Not a native English speaker here.
I'm trying to develop some kind of self-guidance in the RF amateur area and so far without much success. I know I'm not as smart as I would want to be but that's not an excuse not to learn RF.

I feel like I'm constantly hitting the wall right from the very start and cannot get over even the simple terms in RF and see where to go next. I'm stuck.
I got literally a hundred of RF books of all kinds, ranging from the simplest "Here is an RF circuit, just solder it" up to highly sophisticated MW engineering science which is of course of no use for me. ARRL books of all kinds, etc., you name it.
Joe Carr's books seem to be very beginner friendly while Wes Hayward's ones are more advanced but I still cannot get a single book that would offer me some kind of a comprehensive guidance on how to develop one's RF knowledge in a consistent, from the ground up manner.

For instance, I more or less can understand the basic science behind all major types of the analog modulation (AM, SSB, DSB-SC and FM; well, even PM to make the angle type complete) but what I cannot really see in the books, expressed in a clear and unambiguous manner is what types of modulation are used where.
For instance, in the HAM Radio circles what modulation types are used and when/where?

I would like to get a single beginner friendly book that would guide me along through such fundamental questions but I can't find it so I am rushing around from one book to another trying to see a clear picture and I go round in circles without any success.

I know enough about digital electronics and that's really a piece of cake compared to RF even at the simple level of understanding.
Once again - I see there is a big gap in between those "Do it QRP projects" books and even modestly advanced material such as for instance the "Solid State Radio Engineering" by H.Krauss et.al (forget about Pozar etc.) and that gap is in the "comprehensive consistent practical guidance" if you will.

 

As a little side project, you should investigate a bit of trigonometry.
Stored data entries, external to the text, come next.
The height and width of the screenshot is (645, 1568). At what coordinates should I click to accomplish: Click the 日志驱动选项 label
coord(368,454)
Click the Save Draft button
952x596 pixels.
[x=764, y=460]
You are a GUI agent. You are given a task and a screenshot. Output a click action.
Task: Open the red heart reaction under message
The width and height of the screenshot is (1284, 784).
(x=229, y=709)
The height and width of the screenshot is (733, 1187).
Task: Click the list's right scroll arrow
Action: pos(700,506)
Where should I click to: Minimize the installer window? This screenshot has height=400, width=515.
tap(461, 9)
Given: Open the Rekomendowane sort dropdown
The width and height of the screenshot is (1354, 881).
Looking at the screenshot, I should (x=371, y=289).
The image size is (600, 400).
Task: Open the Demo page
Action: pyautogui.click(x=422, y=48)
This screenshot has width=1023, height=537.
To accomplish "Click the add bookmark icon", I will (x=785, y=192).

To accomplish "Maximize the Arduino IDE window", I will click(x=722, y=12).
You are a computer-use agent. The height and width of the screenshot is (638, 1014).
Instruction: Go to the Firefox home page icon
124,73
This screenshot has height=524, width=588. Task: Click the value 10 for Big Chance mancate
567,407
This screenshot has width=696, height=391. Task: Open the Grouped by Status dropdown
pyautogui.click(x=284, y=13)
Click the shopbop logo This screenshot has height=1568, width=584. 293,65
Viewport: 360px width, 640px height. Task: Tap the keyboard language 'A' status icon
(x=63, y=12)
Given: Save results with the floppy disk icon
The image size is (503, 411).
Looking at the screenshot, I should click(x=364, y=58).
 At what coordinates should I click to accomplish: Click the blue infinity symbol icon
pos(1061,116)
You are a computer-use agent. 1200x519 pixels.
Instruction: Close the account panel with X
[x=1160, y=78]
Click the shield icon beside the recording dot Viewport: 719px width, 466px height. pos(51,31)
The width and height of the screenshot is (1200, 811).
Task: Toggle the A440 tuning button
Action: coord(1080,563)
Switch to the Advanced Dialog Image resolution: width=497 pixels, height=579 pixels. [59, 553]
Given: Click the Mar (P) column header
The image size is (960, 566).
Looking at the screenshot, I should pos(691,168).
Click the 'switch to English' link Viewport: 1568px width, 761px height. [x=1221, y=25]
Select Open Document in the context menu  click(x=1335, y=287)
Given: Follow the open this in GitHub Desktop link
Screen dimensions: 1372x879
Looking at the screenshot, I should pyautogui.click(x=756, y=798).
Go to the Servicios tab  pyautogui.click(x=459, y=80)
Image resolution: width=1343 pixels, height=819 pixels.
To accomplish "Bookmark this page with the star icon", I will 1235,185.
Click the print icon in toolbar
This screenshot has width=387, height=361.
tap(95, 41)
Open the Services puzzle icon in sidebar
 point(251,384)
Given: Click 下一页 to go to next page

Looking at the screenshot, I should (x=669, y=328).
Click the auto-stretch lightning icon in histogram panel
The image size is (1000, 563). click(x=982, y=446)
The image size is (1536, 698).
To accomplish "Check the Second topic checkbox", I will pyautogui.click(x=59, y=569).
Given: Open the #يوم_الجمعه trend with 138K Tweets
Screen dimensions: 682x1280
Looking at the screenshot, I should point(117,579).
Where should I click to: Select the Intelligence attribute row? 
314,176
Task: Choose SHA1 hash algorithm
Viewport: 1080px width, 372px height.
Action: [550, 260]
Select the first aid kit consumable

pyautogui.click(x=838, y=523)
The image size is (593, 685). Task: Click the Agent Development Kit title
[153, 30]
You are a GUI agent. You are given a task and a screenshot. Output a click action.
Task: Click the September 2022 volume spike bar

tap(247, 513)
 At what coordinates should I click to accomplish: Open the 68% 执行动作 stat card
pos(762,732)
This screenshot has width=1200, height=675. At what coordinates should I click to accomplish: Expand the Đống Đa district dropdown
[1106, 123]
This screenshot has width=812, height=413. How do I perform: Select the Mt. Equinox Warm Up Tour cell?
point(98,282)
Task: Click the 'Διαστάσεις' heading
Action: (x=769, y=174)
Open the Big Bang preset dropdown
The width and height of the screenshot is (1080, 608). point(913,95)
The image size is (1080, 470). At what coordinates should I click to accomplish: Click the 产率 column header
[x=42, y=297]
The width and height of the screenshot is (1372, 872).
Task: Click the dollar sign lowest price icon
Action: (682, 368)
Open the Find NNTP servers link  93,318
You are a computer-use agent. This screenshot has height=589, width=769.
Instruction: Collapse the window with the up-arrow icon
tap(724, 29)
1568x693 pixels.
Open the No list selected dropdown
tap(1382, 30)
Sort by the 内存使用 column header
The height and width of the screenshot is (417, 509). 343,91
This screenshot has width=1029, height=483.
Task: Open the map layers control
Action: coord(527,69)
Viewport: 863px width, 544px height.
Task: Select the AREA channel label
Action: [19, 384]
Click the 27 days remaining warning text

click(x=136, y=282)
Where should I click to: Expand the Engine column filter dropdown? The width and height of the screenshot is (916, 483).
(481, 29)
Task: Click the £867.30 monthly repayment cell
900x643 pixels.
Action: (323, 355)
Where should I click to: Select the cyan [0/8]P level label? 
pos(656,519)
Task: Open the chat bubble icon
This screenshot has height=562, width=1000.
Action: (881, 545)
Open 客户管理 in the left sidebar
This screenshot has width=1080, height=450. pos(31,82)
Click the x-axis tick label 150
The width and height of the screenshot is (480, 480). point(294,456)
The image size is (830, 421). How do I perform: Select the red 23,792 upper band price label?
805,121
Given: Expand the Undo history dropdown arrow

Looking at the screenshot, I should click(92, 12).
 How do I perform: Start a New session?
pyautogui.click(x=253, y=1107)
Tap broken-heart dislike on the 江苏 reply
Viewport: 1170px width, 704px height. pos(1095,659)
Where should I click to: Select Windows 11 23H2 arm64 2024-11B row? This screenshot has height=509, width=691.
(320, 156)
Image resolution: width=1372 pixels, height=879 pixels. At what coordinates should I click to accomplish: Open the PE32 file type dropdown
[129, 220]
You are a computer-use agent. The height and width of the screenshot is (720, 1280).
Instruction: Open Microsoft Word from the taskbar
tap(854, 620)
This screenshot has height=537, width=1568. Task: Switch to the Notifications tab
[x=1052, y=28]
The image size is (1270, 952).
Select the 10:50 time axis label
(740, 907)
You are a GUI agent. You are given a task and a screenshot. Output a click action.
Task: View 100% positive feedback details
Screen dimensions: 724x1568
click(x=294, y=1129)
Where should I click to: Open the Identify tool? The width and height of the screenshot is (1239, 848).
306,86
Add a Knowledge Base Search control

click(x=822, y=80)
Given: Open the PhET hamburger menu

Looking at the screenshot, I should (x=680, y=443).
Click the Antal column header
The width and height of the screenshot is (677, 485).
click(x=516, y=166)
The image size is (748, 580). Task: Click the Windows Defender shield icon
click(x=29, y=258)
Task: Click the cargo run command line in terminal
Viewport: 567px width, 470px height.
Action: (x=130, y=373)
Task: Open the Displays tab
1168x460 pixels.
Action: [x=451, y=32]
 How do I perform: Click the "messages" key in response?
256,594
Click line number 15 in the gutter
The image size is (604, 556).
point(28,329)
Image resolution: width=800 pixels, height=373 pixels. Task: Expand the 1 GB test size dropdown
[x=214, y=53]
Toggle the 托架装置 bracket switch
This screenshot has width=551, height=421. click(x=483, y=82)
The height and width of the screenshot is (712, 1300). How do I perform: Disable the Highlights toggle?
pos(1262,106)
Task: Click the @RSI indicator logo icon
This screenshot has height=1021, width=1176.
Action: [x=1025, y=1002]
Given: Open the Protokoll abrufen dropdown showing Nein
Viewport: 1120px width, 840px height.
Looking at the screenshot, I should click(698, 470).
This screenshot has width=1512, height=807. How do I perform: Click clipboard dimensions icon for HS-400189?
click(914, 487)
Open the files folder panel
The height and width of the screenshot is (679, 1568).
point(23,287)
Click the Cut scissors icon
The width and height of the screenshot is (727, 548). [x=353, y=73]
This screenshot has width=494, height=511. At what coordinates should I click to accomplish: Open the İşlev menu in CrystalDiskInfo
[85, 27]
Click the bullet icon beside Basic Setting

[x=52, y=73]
This should be within the capability of a high school senior, and it is the following:

What is the product of two sine waves of different frequencies with the same phase and amplitude. In other words:

\( \text{What is: }\;\;\;\;sin(\omega_1t)sin(\omega_2t)\\\text{with }\omega_1>>\omega_2 \)

If you are unable to derive this result you can look it up in a table of identities. It will give you insight!

 

At the university I had to lecture to the broadcast students on AM verses FM. They had read the book, and none understood it.
I used a code key and a light bulb to send Morse Code. The light was on or off.
Then I moved to using a red/blue light bulb. The light was red or blue, always on.
Unfortunately, most did not get it.
Using an oscilloscope only confused them.
Now they read the news to you, and they still don't get it. (the news and AM/FM)
Actually, they are probably retired by now and think they understand everything.

 

what types of modulation are used where.

Here's a short summary of what I know about commonly used commercial modulation techniques:

Standard AM and the SSB variants are all types of amplitude modulation.
Their main limitation is that they are sensitive to signal amplitude (no surprise their) so impulse interference is readily heard, such a EMP from lightening, IC ignition circuits, switching power supplies, or light dimmers.
Standard AM is used because it is very simple to amplitude modulate the RF carrier.
SSB is used to minimize bandwidth so is commonly used by HAM operators, even though the modulation circuit is somewhat complex, but can be difficult to demodulate without distortion, since the carrier frequency has to be exactly regenerated in the receiver for proper demodulation.
DSB-SC is easier to modulate than SSB, but requires double the BW of SSB and has no significant advantage otherwise that I am aware of.

FM is only sensitive to modulation changes in the carrier frequency and thus quite insensitive to amplitude noise in the carrier, so is used for high-fidelity broadcast of music, but requires a much larger bandwidth (commercially about a factor of five to ten higher) than AM to achieve this.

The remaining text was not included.